Yo ni siquiera sabía exactamente qué cosa era California, pero veía que a Papá le brillaban los ojos siempre que hablaba de eso con Mamá y sus amigos. "Cruzando la frontera y llegando a California, nuestra vida va a mejorar", decía siempre, parándose muy erguido y echando adelante el pecho.
Roberto, que era cuatro años mayor que yo, se emocio naba mucho cada vez que Papá hablaba del mentado viaje a California. A él no le gustaba vivir en El Rancho Blanco, aún menos le gustó después de visitar en Guadalajara a nuestro primo Fito, que era mayor que nosotros.
Fito se había ido de El Rancho Blanco. Estaba trabajando en una fábrica de tequila y vivía en una casa con dos recámaras, que tenía luz eléctrica y un pozo. Le dijo a Roberto que él, Fito, ya no tenía que madrugar levantándose, como Roberto, a las cuatro de la mañana para ordeñar las cinco vacas. Ni tenía tampoco que acarrear a caballo la leche, en botes de aluminio, por varias millas, hasta llegar al camino por donde pasaba el camión que la recogía para llevarla a vender al pueblo. Ni tenía que ir a buscar agua al río, ni dormir en piso de tierra, ni usar velas para alumbrarse.
Desde entonces, a Roberto solamente le gustaban dos cosas de El Rancho Blanco: buscar huevos de gallina y asistir a misa los domingos.
A mí también me gustaba buscar huevos e ir a misa. Pero lo que más me gustaba era oír contar cuentos. Mi tío Mauricio, el hermano de Papá, solía llegar con su familia a visitarnos por la noche, después de la cena. Entonces nos sentábamos todos alrededor de la fogata hecha con estiércol seco de vaca y nos poníamos a contar cuentos mientras desgranábamos las mazorcas de maíz.
En una de esas noches, Papá hizo el gran anuncio: íbamos por fin a hacer el tan ansiado viaje a California, cruzando la frontera. Pocos días después, empacamos nuestras cosas en una maleta y fuimos en camión hacia Guadalajara para tomar allí el tren. Papá compró boletos para un tren de segunda clase, perteneciente a los Ferrocarriles Nacionales de México. Yo nunca había visto antes un tren. Lo veía como un montón de chocitas metálicas, ensartadas en una cuerda. Subimos al tren y buscamos nuestros asientos. Yo me quedé parado mirando por la ventana. Cuando el tren empezó a andar, se sacudió e hizo un fuerte ruido, como miles de botes chocando unos contra otros. Yo me asusté y estuve a punto de caerme.
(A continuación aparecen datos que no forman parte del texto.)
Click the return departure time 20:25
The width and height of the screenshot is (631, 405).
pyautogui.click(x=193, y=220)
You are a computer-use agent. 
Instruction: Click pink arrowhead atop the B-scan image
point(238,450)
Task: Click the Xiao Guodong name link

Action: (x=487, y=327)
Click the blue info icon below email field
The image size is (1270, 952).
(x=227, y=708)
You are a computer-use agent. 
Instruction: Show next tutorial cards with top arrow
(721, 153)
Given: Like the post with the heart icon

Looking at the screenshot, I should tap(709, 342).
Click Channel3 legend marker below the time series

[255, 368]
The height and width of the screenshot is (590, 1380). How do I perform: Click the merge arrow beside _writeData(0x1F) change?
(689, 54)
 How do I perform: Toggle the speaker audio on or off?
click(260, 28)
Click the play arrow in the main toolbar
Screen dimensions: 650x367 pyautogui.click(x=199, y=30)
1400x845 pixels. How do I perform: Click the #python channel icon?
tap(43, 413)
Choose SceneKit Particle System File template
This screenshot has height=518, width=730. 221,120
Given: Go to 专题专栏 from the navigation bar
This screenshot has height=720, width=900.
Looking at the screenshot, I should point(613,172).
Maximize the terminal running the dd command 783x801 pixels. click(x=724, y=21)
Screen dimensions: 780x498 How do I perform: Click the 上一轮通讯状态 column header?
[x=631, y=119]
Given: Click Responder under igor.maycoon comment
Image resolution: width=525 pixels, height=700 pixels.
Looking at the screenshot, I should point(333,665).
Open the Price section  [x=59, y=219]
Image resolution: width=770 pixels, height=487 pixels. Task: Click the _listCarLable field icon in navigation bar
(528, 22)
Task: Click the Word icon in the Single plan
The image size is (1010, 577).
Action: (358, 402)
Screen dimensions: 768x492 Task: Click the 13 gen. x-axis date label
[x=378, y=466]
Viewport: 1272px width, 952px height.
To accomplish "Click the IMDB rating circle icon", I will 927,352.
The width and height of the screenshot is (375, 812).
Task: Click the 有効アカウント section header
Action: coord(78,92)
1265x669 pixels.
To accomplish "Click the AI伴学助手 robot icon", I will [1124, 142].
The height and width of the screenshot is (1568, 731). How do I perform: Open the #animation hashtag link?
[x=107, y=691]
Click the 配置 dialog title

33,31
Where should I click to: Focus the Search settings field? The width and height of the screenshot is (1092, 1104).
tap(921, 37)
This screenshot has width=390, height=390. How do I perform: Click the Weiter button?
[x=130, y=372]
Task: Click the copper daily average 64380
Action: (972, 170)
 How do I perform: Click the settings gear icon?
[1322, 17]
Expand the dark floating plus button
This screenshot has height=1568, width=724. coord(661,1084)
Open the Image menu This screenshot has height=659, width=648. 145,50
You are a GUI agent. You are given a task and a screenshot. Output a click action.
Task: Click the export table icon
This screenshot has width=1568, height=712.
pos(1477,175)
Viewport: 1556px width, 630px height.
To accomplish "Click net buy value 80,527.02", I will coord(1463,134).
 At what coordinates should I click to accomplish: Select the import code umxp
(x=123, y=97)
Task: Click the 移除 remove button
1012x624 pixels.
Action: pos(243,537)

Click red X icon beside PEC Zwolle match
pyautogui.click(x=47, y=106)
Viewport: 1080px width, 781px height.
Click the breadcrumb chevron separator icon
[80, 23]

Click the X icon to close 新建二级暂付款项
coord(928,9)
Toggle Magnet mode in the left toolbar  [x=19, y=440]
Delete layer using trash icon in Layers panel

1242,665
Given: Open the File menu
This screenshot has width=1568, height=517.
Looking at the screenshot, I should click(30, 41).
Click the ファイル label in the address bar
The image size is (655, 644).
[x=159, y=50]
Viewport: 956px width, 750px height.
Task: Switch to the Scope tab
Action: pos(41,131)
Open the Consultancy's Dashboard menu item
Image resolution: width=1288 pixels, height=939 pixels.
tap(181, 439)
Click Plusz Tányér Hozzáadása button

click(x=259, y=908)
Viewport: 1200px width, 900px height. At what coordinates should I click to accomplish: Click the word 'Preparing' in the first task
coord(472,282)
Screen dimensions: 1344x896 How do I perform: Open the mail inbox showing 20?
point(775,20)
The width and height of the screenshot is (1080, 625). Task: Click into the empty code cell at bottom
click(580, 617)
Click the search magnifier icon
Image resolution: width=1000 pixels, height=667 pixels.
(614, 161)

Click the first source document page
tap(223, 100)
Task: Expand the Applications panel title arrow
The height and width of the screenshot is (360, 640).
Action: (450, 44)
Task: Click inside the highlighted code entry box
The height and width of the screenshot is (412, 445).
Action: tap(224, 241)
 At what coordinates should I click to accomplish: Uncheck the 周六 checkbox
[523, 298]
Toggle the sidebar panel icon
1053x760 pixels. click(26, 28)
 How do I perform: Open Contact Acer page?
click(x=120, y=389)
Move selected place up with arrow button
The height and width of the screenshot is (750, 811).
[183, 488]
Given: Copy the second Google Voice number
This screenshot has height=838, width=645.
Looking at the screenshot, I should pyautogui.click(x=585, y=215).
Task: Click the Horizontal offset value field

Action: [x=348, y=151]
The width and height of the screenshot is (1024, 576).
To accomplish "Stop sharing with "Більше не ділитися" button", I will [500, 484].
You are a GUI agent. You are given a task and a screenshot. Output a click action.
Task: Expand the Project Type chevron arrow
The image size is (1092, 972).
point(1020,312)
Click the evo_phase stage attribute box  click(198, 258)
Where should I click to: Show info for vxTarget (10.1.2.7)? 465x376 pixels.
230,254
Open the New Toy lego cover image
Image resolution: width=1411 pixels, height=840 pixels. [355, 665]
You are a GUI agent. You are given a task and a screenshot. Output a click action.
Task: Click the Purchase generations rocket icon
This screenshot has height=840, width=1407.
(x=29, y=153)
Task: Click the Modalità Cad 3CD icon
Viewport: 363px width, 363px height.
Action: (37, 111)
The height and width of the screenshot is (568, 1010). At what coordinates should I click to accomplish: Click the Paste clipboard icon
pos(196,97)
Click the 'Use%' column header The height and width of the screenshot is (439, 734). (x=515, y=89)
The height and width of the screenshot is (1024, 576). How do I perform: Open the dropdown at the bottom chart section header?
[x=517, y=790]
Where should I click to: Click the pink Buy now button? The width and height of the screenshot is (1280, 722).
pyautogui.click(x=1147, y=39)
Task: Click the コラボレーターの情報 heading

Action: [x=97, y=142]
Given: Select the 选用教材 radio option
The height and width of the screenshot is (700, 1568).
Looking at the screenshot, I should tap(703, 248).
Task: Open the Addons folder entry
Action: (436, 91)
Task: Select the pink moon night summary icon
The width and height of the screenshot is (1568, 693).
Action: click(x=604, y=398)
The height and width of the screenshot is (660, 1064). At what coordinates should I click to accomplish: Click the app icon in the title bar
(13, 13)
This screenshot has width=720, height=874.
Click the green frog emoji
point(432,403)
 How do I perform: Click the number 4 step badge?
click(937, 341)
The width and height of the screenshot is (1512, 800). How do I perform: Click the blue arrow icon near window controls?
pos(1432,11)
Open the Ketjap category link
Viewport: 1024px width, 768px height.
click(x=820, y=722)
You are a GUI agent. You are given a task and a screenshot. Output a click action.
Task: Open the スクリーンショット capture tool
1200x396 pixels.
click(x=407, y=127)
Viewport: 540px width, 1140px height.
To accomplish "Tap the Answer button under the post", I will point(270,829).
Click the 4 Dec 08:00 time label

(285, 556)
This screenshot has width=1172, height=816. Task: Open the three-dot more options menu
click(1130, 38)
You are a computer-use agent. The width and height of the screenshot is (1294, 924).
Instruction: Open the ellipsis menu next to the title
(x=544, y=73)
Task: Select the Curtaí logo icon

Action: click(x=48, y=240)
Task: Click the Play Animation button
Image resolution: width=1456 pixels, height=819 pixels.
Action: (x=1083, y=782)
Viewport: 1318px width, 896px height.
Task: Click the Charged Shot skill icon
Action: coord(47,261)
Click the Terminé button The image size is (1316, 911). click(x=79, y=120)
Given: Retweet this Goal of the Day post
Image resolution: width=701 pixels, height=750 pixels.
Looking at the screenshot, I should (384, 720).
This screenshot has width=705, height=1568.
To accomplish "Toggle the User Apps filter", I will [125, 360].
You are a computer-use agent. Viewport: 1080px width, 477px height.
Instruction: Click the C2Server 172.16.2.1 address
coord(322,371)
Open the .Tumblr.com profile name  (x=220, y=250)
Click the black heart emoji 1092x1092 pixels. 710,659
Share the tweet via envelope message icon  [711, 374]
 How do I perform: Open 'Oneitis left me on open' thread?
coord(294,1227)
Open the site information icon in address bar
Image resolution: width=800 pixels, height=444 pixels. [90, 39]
Papá me agarró en el aire y me ordenó que me estuviera sentado. Me puse a mover las piernas, siguiendo el movimiento del tren. Roberto iba sentado frente a mí, al lado de Mamá, y en su cara se pintaba una sonrisa grande.
Viajamos por dos días y dos noches. En las noches, casi no podíamos dormir. Los asientos de madera eran muy duros y el tren hacía ruidos muy fuertes, soplando su silbato y haciendo rechinar los frenos. En la primera parada a la que llegamos, yo le pregunté a Papá:—¿Aquí es California?
—No mijo, todavía no llegamos—me contestó con paciencia—. Todavía nos faltan muchas horas más.
Me fijé que Papá había cerrado los ojos. Entonces me dirigí a Roberto y le pregunté:—¿Cómo es California?—No'sé—me contestó—, pero Fito me dijo que ahí la gente barre el dinero de las calles.
—¿De dónde sacó Fito esa locura?—preguntó Papá, abriendo los ojos y riéndose.
—De Cantinflas—aseguró Roberto—. Dijo que Cantinflas lo había dicho en una película.
—Ese fue un chiste de Cantinflas—respondió Papá siempre riéndose—. Pero es cierto que allá se vive mejor.